Seriously? Four out of 10 girls.
It gets worse. The National Association of Anorexia Nervosa and Associated Disorders suggests that eating disorders typically start in the teen years, but may begin as early as age eight. Eight years old.
My youngest is eight. Her older sisters are 9 and a half. I don’t have much time.
I don’t have much time to convince them that they are beautiful regardless of their weight. I don’t have much time to show them that they are more than the clothes that they wear and that make up should enhance their looks, not conceal them. I don’t have much time to hope they understand they don’t have to try so hard to fit an image or a beauty mold. And I don’t have much time to protect them from judgement, from peer pressure, from the media, from their “friends.”

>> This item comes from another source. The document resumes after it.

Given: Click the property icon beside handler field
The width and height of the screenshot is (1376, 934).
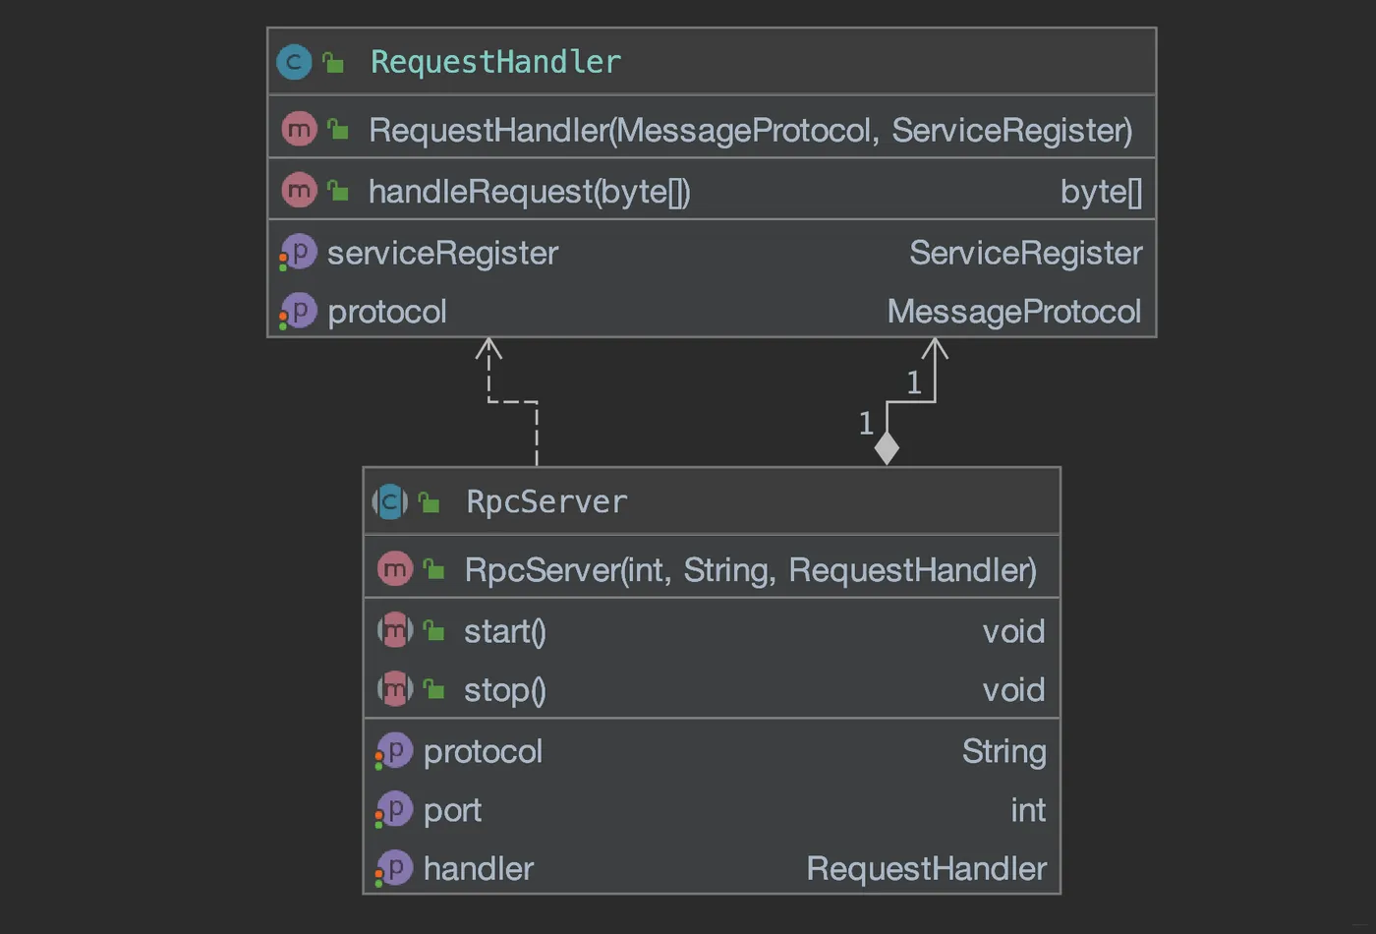Looking at the screenshot, I should coord(395,869).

So, because I don’t have much time, I will continue to try and show them. I will show them that their mother is comfortable in her own skin and that their father loves her no matter what her size. I will encourage them to love food, but more importantly, understand it — how it fuels the body, how it makes your skin glow, how good food tastes. And I will demonstrate Photoshop, talk about pictures in magazines, and avoid stores that don’t sell to “real” girls.
And we all say we will do these things, be that mom, live that life; but yet it is so hard. So, so hard to be the example I want to be for my girls.
Earlier this week when I received a compliment from my good friend about how I looked, I responded with: “Ugh. Thanks but I feel awful. I haven’t been working out and I’ve been eating like crap.”
My friend responded in kind when I told her how healthy she looked after changing her diet: “Blech. I’ve just gained three to four pounds.I know I’ll lose it but I just feel blah.”
Between us we have five beautiful daughters, are successful in our jobs, have great marriages and are just plain happy. And neither one of us could just say thanks after receiving a compliment about our bodies, although both of us live healthy lifestyles.
So why can’t we admit it to anyone else? Why is it so hard, especially as women and more importantly, as young girls, to like ourselves, to not care what others think, to not try so hard just to focus on our looks.
Colbie Calliat’s lyrics say so much. “When you’re all alone by yourself do you like you?”
Maybe that’s where I will start. For me — and my girls.